The situation is complicated by the fact that South Sudan’s security
personnel are a confusing mixture of soldiers, militia members and
police and intelligence officers, widely considered undisciplined and
violent. In 2011, police officers assaulted the leader of the United
Nations human rights division in South Sudan, who had to be
hospitalized. Humanitarian groups have complained about security forces’
hijacking aid convoys.
South Sudanese say that for all the assistance channeled to the
impoverished country, the wealth of the aid industry does not reach the
national economy. They also say that foreign officials are hired without
checking with the government, breeding tension, and that the United
Nations does not alert the military to peacekeeper movements. The United
Nations has failed to protect civilians and its mandate is
overreaching, they contend.
Perhaps most damaging to the relationship is the impression that the
peacekeeping mission has turned its back on the South Sudanese in their
simmering conflict with Sudan.
“It seems like they are favoring Khartoum,” said Ben Majok, a former
South Sudanese soldier in Rumbek, a city in central South Sudan.
The United Nations says it is losing tolerance for South Sudan’s human
rights record, and warns that the growing threats to the security of its
staff are obstructing its work. The body’s current mandate in South
Sudan, described in its budget
as “political transition” and “extension of state authority,” is
completely different from what it was during Sudan’s civil war.
The South Sudanese are “looking for a mission that would protect them
from enemies,” according to the United Nations’ peacekeeping chief in
South Sudan, Hilde F. Johnson.
It is not unprecedented for the United Nations to clash with local
residents and officials.

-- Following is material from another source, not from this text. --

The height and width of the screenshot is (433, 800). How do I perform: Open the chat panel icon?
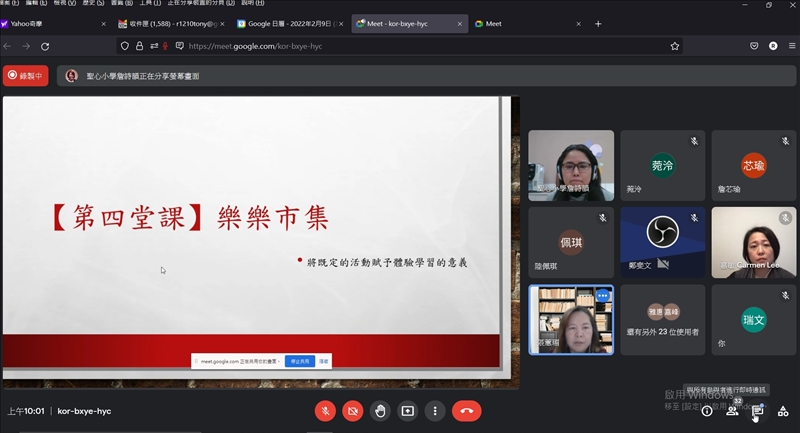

In the Democratic Republic of Congo, residents
have hurled stones at United Nations convoys, accusing the body of
incompetence. In Haiti, civilians have attacked peacekeepers over fears
that they brought disease and did not do enough to improve the country.
In Kashmir, where a United Nations mission has been operating for more
than 50 years, politicians have asked the peacekeepers to leave.
Despite the tense relationship in South Sudan, officials on both sides
are trying to continue forward. South Sudan’s minister of information
insists that relations remain smooth. Ms. Johnson said that risk was
something peacekeeping missions “have to live with,” but that there had
been “incidents we didn’t expect.”
The peacekeeping presence in South Sudan is older than the republic
itself, which Ms. Johnson once referred to as “still a toddler by every
measure,” and has been acutely intertwined with the history of the
nation’s birth.
Within months of independence, the relationship between the government
and the United Nations was put to the test. First, South Sudan shut down
oil production, then accounting for roughly 99 percent of national
income, over a disagreement with Sudan. Then South Sudan’s army invaded
Sudanese oil fields, which they claimed were in disputed territory.
Rather than receiving the support they had become accustomed to, South
Sudanese forces got a strongly worded demand from the United Nations
mission to withdraw. One private consultant with South Sudan’s
government called it a moment of reckoning for South Sudan. The
relationship has been slowly deteriorating ever since.
By June 2012, when the mission’s mandate was up for renewal, Vice President Riek Machar wrote to the United Nations requesting that the mission be downgraded, calling the mandate “no longer appropriate.”
That same month the United Nations published a report claiming that
South Sudan’s military had committed widespread abuses in Jonglei in an
effort to disarm civilians there. The government in Juba condemned the
report as one-sided. In November, a human rights officer researching
atrocities in Jonglei was expelled from the country.
The attack on the United Nations helicopter in December “rendered aerial
reconnaissance for early warning purposes impossible,” the office of
the secretary general warned in a report in March, and “restricted the capacity to react to incidents in a timely manner.”